======== EXCERPTED DATA

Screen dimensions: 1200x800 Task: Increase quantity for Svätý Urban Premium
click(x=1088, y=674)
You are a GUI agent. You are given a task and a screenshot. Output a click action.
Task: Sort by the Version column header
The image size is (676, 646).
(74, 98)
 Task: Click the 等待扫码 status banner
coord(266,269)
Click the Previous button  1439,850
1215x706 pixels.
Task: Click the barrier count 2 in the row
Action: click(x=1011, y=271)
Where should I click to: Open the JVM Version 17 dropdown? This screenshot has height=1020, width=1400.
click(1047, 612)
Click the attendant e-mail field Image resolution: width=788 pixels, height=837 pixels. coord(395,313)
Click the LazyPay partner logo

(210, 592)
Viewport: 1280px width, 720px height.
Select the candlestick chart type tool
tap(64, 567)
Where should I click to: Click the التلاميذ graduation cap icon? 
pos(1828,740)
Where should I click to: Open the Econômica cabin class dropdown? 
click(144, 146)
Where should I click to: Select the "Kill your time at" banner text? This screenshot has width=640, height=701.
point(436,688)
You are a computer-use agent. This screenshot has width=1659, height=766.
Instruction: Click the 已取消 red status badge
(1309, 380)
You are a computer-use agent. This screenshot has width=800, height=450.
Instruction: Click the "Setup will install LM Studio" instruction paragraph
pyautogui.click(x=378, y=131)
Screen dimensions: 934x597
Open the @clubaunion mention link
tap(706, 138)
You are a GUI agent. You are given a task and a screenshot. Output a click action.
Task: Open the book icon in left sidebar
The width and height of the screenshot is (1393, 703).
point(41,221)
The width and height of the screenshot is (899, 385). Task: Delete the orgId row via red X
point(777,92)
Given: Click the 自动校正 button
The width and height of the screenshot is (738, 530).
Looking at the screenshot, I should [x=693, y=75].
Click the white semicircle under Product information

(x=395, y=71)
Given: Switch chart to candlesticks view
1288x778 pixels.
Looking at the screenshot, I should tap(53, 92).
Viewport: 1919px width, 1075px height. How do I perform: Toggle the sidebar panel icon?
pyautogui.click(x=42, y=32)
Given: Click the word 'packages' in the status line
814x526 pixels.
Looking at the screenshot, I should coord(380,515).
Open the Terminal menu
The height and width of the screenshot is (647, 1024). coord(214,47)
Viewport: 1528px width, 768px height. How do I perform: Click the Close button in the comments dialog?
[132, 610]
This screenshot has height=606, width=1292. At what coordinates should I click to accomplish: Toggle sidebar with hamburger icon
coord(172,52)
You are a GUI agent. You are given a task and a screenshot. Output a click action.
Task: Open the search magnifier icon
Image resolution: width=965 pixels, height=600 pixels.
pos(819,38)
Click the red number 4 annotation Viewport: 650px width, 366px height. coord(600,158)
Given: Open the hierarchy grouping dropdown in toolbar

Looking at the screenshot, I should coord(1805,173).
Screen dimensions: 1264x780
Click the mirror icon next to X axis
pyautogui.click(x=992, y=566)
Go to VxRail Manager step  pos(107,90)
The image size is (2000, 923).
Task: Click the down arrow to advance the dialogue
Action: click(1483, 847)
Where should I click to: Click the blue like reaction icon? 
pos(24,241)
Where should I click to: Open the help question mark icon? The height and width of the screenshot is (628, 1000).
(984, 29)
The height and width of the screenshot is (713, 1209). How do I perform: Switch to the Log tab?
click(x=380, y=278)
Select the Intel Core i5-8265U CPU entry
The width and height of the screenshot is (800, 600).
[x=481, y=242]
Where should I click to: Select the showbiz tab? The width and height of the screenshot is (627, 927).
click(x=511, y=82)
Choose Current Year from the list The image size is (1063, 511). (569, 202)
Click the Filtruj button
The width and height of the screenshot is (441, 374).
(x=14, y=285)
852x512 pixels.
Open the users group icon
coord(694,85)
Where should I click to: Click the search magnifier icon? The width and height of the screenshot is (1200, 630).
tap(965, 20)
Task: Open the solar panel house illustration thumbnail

================

GOAL
Switch every "Where should I click to" in the data above to "What should I tap to" and keep all the rest of the data unchanged.

REPLY TO THE TASK
Screen dimensions: 1200x800 Task: Increase quantity for Svätý Urban Premium
click(x=1088, y=674)
You are a GUI agent. You are given a task and a screenshot. Output a click action.
Task: Sort by the Version column header
The image size is (676, 646).
(74, 98)
 Task: Click the 等待扫码 status banner
coord(266,269)
Click the Previous button  1439,850
1215x706 pixels.
Task: Click the barrier count 2 in the row
Action: click(x=1011, y=271)
What should I tap to: Open the JVM Version 17 dropdown? This screenshot has height=1020, width=1400.
click(1047, 612)
Click the attendant e-mail field Image resolution: width=788 pixels, height=837 pixels. coord(395,313)
Click the LazyPay partner logo

(210, 592)
Viewport: 1280px width, 720px height.
Select the candlestick chart type tool
tap(64, 567)
What should I tap to: Click the التلاميذ graduation cap icon? 
pos(1828,740)
What should I tap to: Open the Econômica cabin class dropdown? 
click(144, 146)
What should I tap to: Select the "Kill your time at" banner text? This screenshot has width=640, height=701.
point(436,688)
You are a computer-use agent. This screenshot has width=1659, height=766.
Instruction: Click the 已取消 red status badge
(1309, 380)
You are a computer-use agent. This screenshot has width=800, height=450.
Instruction: Click the "Setup will install LM Studio" instruction paragraph
pyautogui.click(x=378, y=131)
Screen dimensions: 934x597
Open the @clubaunion mention link
tap(706, 138)
You are a GUI agent. You are given a task and a screenshot. Output a click action.
Task: Open the book icon in left sidebar
The width and height of the screenshot is (1393, 703).
point(41,221)
The width and height of the screenshot is (899, 385). Task: Delete the orgId row via red X
point(777,92)
Given: Click the 自动校正 button
The width and height of the screenshot is (738, 530).
Looking at the screenshot, I should [x=693, y=75].
Click the white semicircle under Product information

(x=395, y=71)
Given: Switch chart to candlesticks view
1288x778 pixels.
Looking at the screenshot, I should tap(53, 92).
Viewport: 1919px width, 1075px height. How do I perform: Toggle the sidebar panel icon?
pyautogui.click(x=42, y=32)
Given: Click the word 'packages' in the status line
814x526 pixels.
Looking at the screenshot, I should coord(380,515).
Open the Terminal menu
The height and width of the screenshot is (647, 1024). coord(214,47)
Viewport: 1528px width, 768px height. How do I perform: Click the Close button in the comments dialog?
[132, 610]
This screenshot has height=606, width=1292. At what coordinates should I click to accomplish: Toggle sidebar with hamburger icon
coord(172,52)
You are a GUI agent. You are given a task and a screenshot. Output a click action.
Task: Open the search magnifier icon
Image resolution: width=965 pixels, height=600 pixels.
pos(819,38)
Click the red number 4 annotation Viewport: 650px width, 366px height. coord(600,158)
Given: Open the hierarchy grouping dropdown in toolbar

Looking at the screenshot, I should coord(1805,173).
Screen dimensions: 1264x780
Click the mirror icon next to X axis
pyautogui.click(x=992, y=566)
Go to VxRail Manager step  pos(107,90)
The image size is (2000, 923).
Task: Click the down arrow to advance the dialogue
Action: click(1483, 847)
What should I tap to: Click the blue like reaction icon? 
pos(24,241)
What should I tap to: Open the help question mark icon? The height and width of the screenshot is (628, 1000).
(984, 29)
The height and width of the screenshot is (713, 1209). How do I perform: Switch to the Log tab?
click(x=380, y=278)
Select the Intel Core i5-8265U CPU entry
The width and height of the screenshot is (800, 600).
[x=481, y=242]
What should I tap to: Select the showbiz tab? The width and height of the screenshot is (627, 927).
click(x=511, y=82)
Choose Current Year from the list The image size is (1063, 511). (569, 202)
Click the Filtruj button
The width and height of the screenshot is (441, 374).
(x=14, y=285)
852x512 pixels.
Open the users group icon
coord(694,85)
What should I tap to: Click the search magnifier icon? The width and height of the screenshot is (1200, 630).
tap(965, 20)
Task: Open the solar panel house illustration thumbnail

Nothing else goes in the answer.